Table Function and ETL
Oracle9i introduces a family of new features to support more scalable and efficient ETL (Extraction, Transformation, Load) processing for data warehouses and business intelligence systems. One of the most exciting ETL additions is the Table Functions feature. The table functions feature enables high efficiency execution of ETL functions implemented in PL/SQL, C or Java.
In an ETL process, the data extracted from a source system passes through a sequence of transformations before it is loaded into a data warehouse. Complex transformations are implemented in procedural programs, either outside the database or inside the database in PL/SQL or Java. Prior to Oracle9i, developers of ETL processes faced two challenges:
- Data Staging - When the results of a transformation grow too large to fit into memory, they must be staged: the results are materialized into database tables or flat files. The staged data is then read and processed as input to the next transformation in the sequence. Staging data complicates development and slows ETL processing.
- Transformation Parallelism - Adding parallelism to transformations requires complex programming, reducing developer productivity.
Oracle9i's table functions eliminate the need to stage data for transformations implemented in PL/SQL, C or Java. The data flows between transformations without interruption, a process called “pipelining.” In addition, the table functions enable transparent parallelism for the transformations. The figure below shows a sample transformation flow performed with staging and the same flow performed using the table functions:
In the “transformation with staging” process of the figure, showing ETL prior to Oracle9i, external source data is loaded into the database table “stage 1.” This step exposes the source data to the database for further usage. Then the procedural transformation T1 reads this data, applies the first transformation and stages the intermediate result in table “stage 2.” Transformation T2 then reads the data from stage 2 and inserts it into the target table. Note that any parallel execution of one of those transformations must be coded manually.

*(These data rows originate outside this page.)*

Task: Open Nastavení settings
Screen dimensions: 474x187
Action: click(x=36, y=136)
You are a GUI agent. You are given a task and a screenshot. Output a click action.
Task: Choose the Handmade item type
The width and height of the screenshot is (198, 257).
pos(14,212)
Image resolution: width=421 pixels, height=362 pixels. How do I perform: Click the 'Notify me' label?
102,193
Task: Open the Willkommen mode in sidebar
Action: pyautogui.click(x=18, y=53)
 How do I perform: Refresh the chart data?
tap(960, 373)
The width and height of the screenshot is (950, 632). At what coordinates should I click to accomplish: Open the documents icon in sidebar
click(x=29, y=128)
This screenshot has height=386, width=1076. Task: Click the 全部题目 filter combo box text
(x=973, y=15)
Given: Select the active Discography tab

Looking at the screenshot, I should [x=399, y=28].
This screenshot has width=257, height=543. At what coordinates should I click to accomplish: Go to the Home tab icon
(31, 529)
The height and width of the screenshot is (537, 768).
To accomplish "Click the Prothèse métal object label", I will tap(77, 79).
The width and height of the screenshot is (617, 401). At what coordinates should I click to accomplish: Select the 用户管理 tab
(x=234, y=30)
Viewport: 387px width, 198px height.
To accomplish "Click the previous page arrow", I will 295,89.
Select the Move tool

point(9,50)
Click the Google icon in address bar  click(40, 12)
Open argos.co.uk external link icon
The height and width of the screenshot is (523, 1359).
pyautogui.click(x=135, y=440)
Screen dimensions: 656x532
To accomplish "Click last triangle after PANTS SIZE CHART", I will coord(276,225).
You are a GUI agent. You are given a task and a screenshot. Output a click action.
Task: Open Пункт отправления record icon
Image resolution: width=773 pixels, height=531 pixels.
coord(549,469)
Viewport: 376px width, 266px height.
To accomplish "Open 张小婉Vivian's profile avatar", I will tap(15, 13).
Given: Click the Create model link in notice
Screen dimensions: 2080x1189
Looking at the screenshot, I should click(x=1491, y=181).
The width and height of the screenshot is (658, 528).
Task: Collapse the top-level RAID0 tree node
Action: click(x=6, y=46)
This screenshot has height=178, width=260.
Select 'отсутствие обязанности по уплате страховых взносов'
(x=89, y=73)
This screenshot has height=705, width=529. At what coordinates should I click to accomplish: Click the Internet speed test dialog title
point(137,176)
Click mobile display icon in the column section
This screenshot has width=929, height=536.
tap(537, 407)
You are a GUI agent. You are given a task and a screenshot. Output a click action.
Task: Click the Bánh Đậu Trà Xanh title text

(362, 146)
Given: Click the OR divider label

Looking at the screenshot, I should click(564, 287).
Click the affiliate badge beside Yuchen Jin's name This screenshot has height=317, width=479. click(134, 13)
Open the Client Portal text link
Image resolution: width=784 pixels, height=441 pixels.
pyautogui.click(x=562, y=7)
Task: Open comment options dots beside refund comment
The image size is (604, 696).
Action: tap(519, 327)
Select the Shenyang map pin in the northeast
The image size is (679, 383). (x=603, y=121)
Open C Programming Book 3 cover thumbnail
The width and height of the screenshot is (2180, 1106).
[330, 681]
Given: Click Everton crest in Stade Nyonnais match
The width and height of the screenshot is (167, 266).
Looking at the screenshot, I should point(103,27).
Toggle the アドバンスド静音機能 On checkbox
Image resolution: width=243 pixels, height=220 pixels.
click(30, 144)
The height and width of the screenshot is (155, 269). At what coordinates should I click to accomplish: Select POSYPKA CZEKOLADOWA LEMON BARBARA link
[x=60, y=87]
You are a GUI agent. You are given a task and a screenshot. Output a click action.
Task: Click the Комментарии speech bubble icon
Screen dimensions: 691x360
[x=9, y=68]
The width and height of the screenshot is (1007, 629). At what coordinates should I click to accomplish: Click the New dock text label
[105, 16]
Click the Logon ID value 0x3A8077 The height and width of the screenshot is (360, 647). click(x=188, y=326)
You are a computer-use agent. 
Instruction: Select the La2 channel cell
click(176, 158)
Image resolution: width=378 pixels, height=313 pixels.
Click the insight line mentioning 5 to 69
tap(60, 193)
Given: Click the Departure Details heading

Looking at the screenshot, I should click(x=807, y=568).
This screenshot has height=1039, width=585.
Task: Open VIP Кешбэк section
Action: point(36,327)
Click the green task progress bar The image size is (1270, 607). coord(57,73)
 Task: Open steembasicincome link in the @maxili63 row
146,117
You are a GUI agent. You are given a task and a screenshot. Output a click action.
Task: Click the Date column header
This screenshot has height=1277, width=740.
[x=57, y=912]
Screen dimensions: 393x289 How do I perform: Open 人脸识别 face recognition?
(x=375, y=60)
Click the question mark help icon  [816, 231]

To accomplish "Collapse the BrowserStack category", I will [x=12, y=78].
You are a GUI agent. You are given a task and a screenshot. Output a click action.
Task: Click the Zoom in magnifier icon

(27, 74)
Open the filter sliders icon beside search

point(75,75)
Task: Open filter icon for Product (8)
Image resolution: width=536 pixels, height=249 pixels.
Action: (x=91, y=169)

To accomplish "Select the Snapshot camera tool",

In the “pipelined parallel transformation” process of the figure, using Oracle9i's table functions, the two staging tables disappear. The T1 transformation sends data directly to transformation T2 without the complications and delay of staging. In addition, the transformations are processed in parallel without any manual coding, as represented by the multiple transformation symbols for T1 and T2. Note that the transparent access of the external source data is done with the External Table feature introduced in Oracle9i. (To learn about external tables, see the Oracle9i Database Daily Features Archives)
Along with tremendous performance benefits, table functions provide great ETL flexibility. Table functions enable use of :
- C or
seamlessly with SQL. For instance, a transformation can SELECT from a table function or pass results of a SQL query directly into a table function for further processing. With table functions, transformation components can be combined and reused for faster deployment for new or changed data flows. Table functions thus enable you to remodel your transformation process flow quickly and efficiently.
Typical Pipelined Example
This are the typical steps to perform when using PL/SQL Table Functions:
- The producer function must use the PIPELINED keyword in its declaration.
- The producer function must use an OUT parameter that is a record, corresponding to a row in the result set.
- Once each output record is completed, it is sent to the consumer function through the use of the PIPE ROW keyword.
- The producer function must end with a RETURN statement that does not specify any return value.
- The consumer function or SQL statement then must use the TABLE keyword to treat the resulting rows from the PIPELINE function like a regular table.
The first step is to define the format of the rows that are going to be returned. In this case here, we're going to return a INT, DATE followed by a VARCHAR2(25).
CREATE OR REPLACE TYPE myObjectFormat AS OBJECT ( A INT, B DATE, C VARCHAR2(25) ) /
Next a collection type for the type previously defined must be created.
CREATE OR REPLACE TYPE myTableType AS TABLE OF myObjectFormat /
Finally, the producer function is packaged in a package. It is a pipelined function as indicated by the keyword pipelined.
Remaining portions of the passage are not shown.